How should teacher CPD be quality assured?

The Chartered College of Teaching (CCT) recommends that CPD should be quality assured across three areas: intent, design and delivery. It makes sense to guide providers on which elements are crucial for quality CPD, something government standards don’t make explicit.

The report notes some of the key challenges to such a system, and we recognise these in our work. The time involved in collating and submitting or assessing evidence is significant. It can be difficult to apply a consistent approach when CPD can vary enormously by type, style, format and commitment.

Helping teachers to get even better

Given DYT’s work with pupils with SEND, we would like to see high quality CPD available to the entire workforce. Such a system could be hugely beneficial to the profession and would bring teacher CPD more in line with other professions where CPD is mandated and recorded formally. 

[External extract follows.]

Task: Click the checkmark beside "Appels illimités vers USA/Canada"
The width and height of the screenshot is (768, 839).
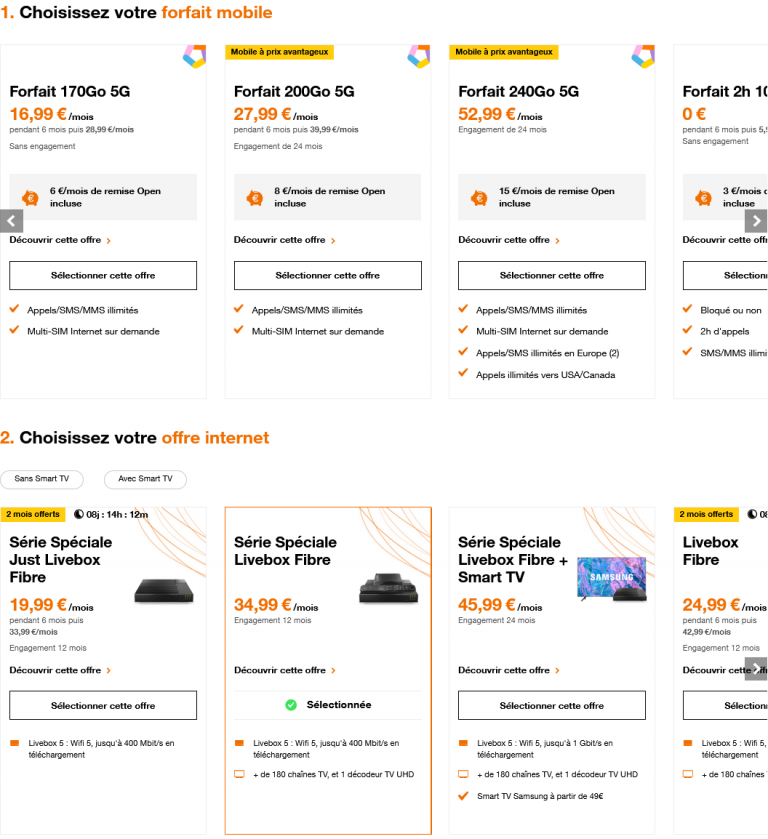Action: tap(464, 375)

As a sector this could be one more step toward agreeing a framework that could really make a difference to helping teachers get even better and supporting those who need their teachers the most; those with literacy difficultiesand SEND.

Chris Rossiter

Chief Executive, DYT

Chris originally trained as an applied psychologist and has worked across the private, public and charitable sector for over 15 years. Has has particular expertise in special educational needs and disability, and organisational psychology. He is a primary Chair of Governors, Trustee of the Astrea Academy Trust, member of the literacy sub-committee of the Hastings Opportunity Area and Fellow of the Royal Society of Arts.